If Hansen had a well, Jug couldn’t see it so he walked—slow and gingerly—over to the Muddy Branch. This time of year there was enough water in it to have a discernible flow. Jug made his way a little upstream from Hansen’s outhouse before he got down on hands and knees and pushed his face under until his nose touched bottom. The water felt good. Almost good enough to wake him up the rest of the way. While his head was partway underwater anyhow he took advantage of the opportunity and sucked some in, swallowing a couple quarts or so, it felt like. The water felt heavy in his otherwise empty belly, but at least it took some of the taste of old whiskey and new puke out of his mouth.

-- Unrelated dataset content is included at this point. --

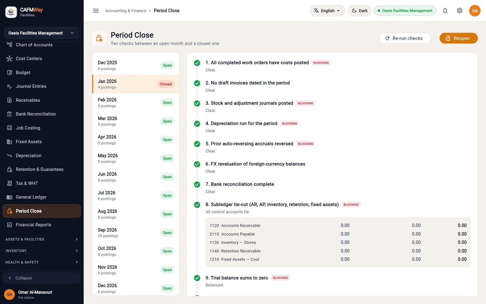Click the green check for Bank reconciliation complete
This screenshot has height=304, width=486.
[197, 185]
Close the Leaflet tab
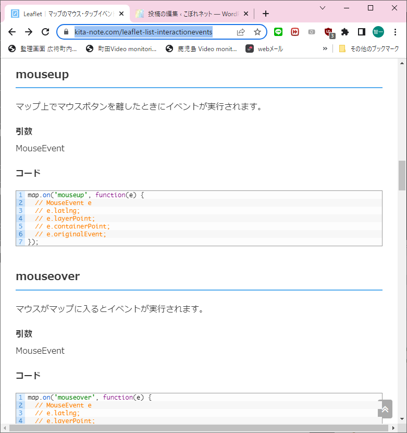This screenshot has width=407, height=433. (121, 14)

Jug straightened up and shook his head like a dog just coming out of a pond. That was a mistake. It made his head start pounding. He wiped his face with both hands then stood—on the first attempt this time—and squinted toward the sky. It was the middle of the morning. Unless it was the middle of the afternoon. He had to think for a few seconds to remember how Hansen’s place was situated, then decided it was midmorning.

Of course, he wasn’t for sure just what day this was, seeing as how he’d gone and lost track of time since he left the Siding. Didn’t matter anyway. There wasn’t anyplace he had to be right now nor any particular time to get there.

Jug was his own man. Free as a bird in the air. Free as . . . why the hell didn’t that thought make him feel any better?

No matter.

He walked—very careful not to stagger or stumble lest someone think he was a drunk—over to Hansen’s to see about having himself an eye-opener.